In programming language formalizations, it is generally useful to distinguish static semantics and dynamic semantics.

  • The static semantics defines the constraints that must be satisfied by a program at compile time. E.g. every operator is applied to operands of the right types, every referenced variable exists, and so on. This may involve not only type checking, but also type inference.

  • The dynamic semantics defines how a program executes. It can be thought of as a high-level interpreter for the programming language.

Both static and dynamic semantics are defined over the abstract syntax (ASTs): the static semantics checks constraints on the various parts of an AST, possibly inferring additional parts of it (e.g. missing types); the dynamic semantics goes through each part of the AST, manipulating the computation state according to the language constructs encountered.

It is generally convenient to define a ‘defensive’ dynamic semantics, i.e. one where the aforementioned interpreter checks that all the preconditions of an operation are satisfied before performing the operation. These preconditions, in particular, include the fact that the operands of an operation have the right types. For example, in Leo, before executing +, the interpreter checks that the two values are both integers of the same type, or both field elements, or both group elements. As another example, also in Leo, upon encountering a variable, the interpreter checks that the variable is in the current computation state, which means that a definition of the variable has been previously executed (in the current scope). Note that, in order to check that values have expected types, the values manipulated by the interpreter carry information about their types, e.g. a value is not just the integer 3, but the integer 3 of type u8, for instance. Here ‘operation’ does not mean just the arithmetic unary and binary operators, but every manipulation of values performed by the program, e.g. accessing an array.

When the interpreter encounters an unsatisfied precondition (e.g. when trying to apply + to an an address and an array), it stops with an error. There are different kinds of errors: type errors, undefined variables/functions, divisions by zero, array indices out of bounds, etc.

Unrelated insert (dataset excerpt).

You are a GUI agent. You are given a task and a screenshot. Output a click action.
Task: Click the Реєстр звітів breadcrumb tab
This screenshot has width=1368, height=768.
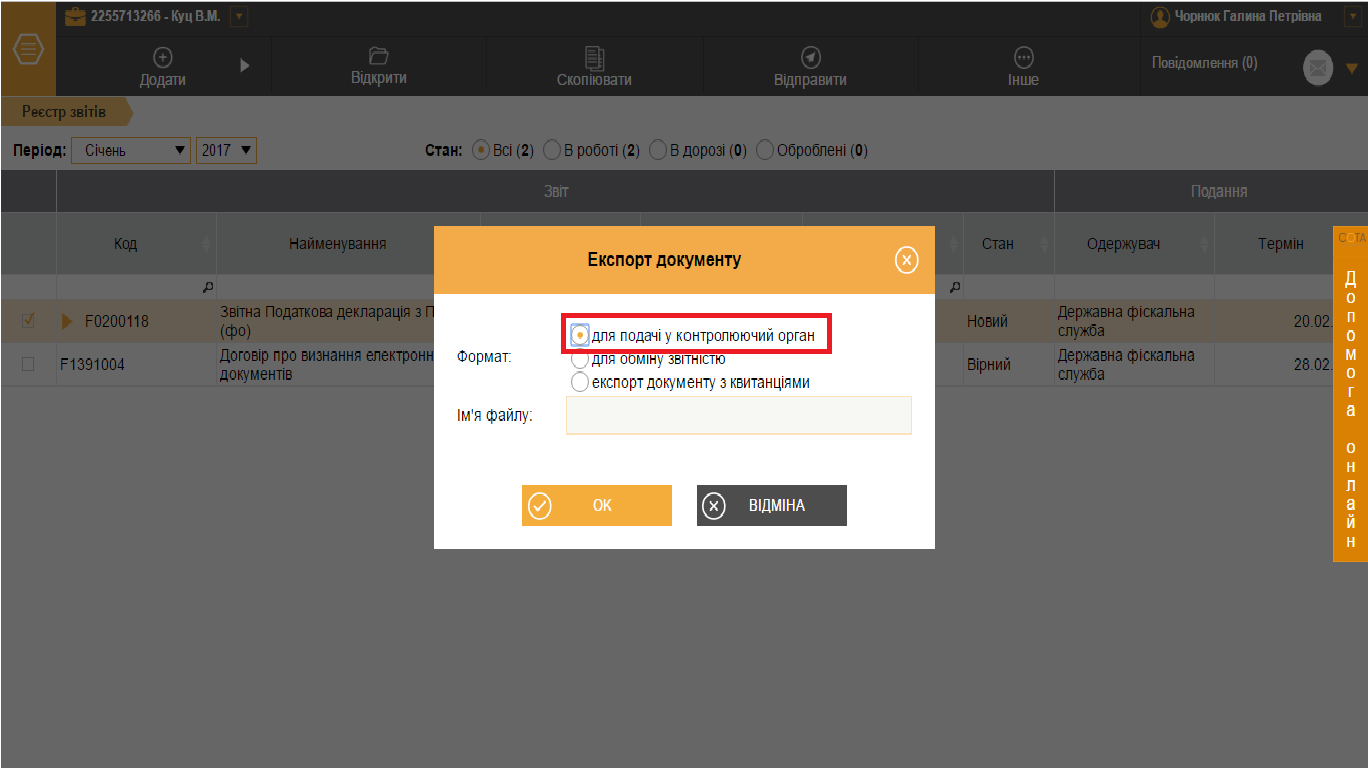pyautogui.click(x=65, y=112)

The static semantics is designed to rule out some of the above errors, such as type errors, and also, at least in certain cases in Leo, division by zero and similar errors (when constant propagation can be performed). How can we know whether the static semantics fulfills this goal? We can formally prove a theorem asserting that if the program satisfies all the static semantic constraints, then the dynamic semantic interpreter will never return certain kinds of errors when it executes the program, for all possible inputs to the program. Other errors, such as division by zero when constant propagation cannot be performed, cannot be ruled out by the static semantics.

Proving this theorem about static and dynamic semantics is commonly done in programming language formalization. It provides an important validation of the design of the language, and of the consistency between static and dynamic semantics; more precisely, the soundness of the static semantics with respect to the dynamic semantics.

The practical significance of this theorem is that an actual interpreter or compiler (i.e. not the high-level defensive interpreter that formally defines the dynamic semantics) can safely assume that, at run time, all the properties checked statically (according to the static semantics) hold, and do not need to be checked explicitly before performing an operation. In particular, this includes the fact that all values have the right types for the operations applied to them. This means that values do not need to carry type information at run time (as they do in the high-level defensive interpreter). For instance, going back to the previous example, the value 3 alone can be used, without explicit information about whether it is a u8 or a u16 or a field element.